Dataset entries:
BEGIN

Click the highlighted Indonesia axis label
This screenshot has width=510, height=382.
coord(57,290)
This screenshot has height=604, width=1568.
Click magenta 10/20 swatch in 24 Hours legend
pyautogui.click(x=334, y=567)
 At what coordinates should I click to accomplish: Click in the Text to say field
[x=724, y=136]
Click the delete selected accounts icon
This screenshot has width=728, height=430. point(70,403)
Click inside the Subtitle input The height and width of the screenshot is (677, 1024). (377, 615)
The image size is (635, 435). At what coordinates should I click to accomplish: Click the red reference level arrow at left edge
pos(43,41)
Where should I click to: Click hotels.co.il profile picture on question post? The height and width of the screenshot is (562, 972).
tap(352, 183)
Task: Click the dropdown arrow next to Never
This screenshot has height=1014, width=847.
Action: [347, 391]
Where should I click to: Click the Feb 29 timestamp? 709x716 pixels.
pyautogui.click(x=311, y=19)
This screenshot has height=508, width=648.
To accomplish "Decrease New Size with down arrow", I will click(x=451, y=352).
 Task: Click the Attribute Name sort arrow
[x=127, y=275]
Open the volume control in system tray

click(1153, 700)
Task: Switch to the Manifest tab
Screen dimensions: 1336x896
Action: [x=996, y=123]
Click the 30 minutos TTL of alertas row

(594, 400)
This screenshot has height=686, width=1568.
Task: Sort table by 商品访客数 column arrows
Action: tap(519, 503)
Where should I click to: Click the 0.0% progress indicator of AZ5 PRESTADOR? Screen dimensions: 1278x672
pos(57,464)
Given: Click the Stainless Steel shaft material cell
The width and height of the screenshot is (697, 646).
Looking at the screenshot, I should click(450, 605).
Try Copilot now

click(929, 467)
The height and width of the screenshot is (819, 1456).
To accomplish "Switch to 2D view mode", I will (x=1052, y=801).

END

Exercise goal: Quote each line of the data above exactly as written.

Answer:
Click the highlighted Indonesia axis label
This screenshot has width=510, height=382.
coord(57,290)
This screenshot has height=604, width=1568.
Click magenta 10/20 swatch in 24 Hours legend
pyautogui.click(x=334, y=567)
 At what coordinates should I click to accomplish: Click in the Text to say field
[x=724, y=136]
Click the delete selected accounts icon
This screenshot has width=728, height=430. point(70,403)
Click inside the Subtitle input The height and width of the screenshot is (677, 1024). (377, 615)
The image size is (635, 435). At what coordinates should I click to accomplish: Click the red reference level arrow at left edge
pos(43,41)
Where should I click to: Click hotels.co.il profile picture on question post? The height and width of the screenshot is (562, 972).
tap(352, 183)
Task: Click the dropdown arrow next to Never
This screenshot has height=1014, width=847.
Action: [347, 391]
Where should I click to: Click the Feb 29 timestamp? 709x716 pixels.
pyautogui.click(x=311, y=19)
This screenshot has height=508, width=648.
To accomplish "Decrease New Size with down arrow", I will click(x=451, y=352).
 Task: Click the Attribute Name sort arrow
[x=127, y=275]
Open the volume control in system tray

click(1153, 700)
Task: Switch to the Manifest tab
Screen dimensions: 1336x896
Action: [x=996, y=123]
Click the 30 minutos TTL of alertas row

(594, 400)
This screenshot has height=686, width=1568.
Task: Sort table by 商品访客数 column arrows
Action: tap(519, 503)
Where should I click to: Click the 0.0% progress indicator of AZ5 PRESTADOR? Screen dimensions: 1278x672
pos(57,464)
Given: Click the Stainless Steel shaft material cell
The width and height of the screenshot is (697, 646).
Looking at the screenshot, I should click(450, 605).
Try Copilot now

click(929, 467)
The height and width of the screenshot is (819, 1456).
To accomplish "Switch to 2D view mode", I will (x=1052, y=801).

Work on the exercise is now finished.